By Malcolm Doak

On June 5, 1989, the world watched as video smuggled out of China showed a lone man standing down a row of tanks during the Tiananmen Square democracy demonstrations. In April 2003, online cameras in a hotel window continued to roll as a statue of Saddam Hussein was torn down in Baghdad’s Firdos Square by a rebellious crowd, later aided by US Marines. More recently, it was the rise of social media that helped power the Arab Spring uprising, and the cell phone coverage from Egypt’s Tahrir Square brought that conflict home to the waiting world and helped topple a regime. These events, carried by the internet and social media, helped to pave the way for the concept of mobile journalist.
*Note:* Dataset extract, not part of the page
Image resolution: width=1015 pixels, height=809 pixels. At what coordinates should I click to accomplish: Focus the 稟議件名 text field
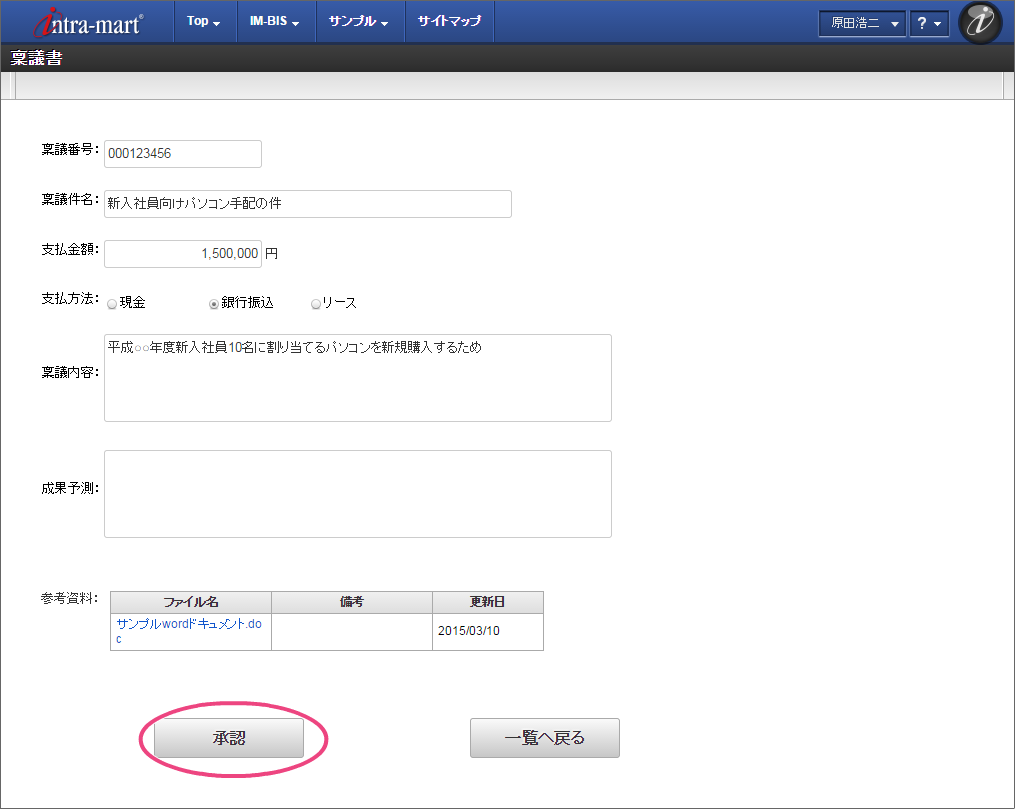[307, 203]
Some in-the-know analysts predict that mobile journalism is the future of news reporting and storytelling. But for Yusuf Omar, that future is already here. Mr. Omar is one of the world’s leading advocates and proponents for the power of MoJo, or Mobile Journalism. For Yusuf Omar, the Samson Go Mic Mobile is key to capturing audio of the highest quality while on the go. As an award-winning reporter and journalist, Omar has already enjoyed successful stints at eNCA (electronic News Channel Africa), the Hindustan Times, and as the Senior Social Reporter for CNN. Most recently, Yusuf and his wife, Sumaiya Omar, have launched Hashtag Our Stories to pursue their vision of building a platform that empowers everyday people to tell their stories on a larger scale.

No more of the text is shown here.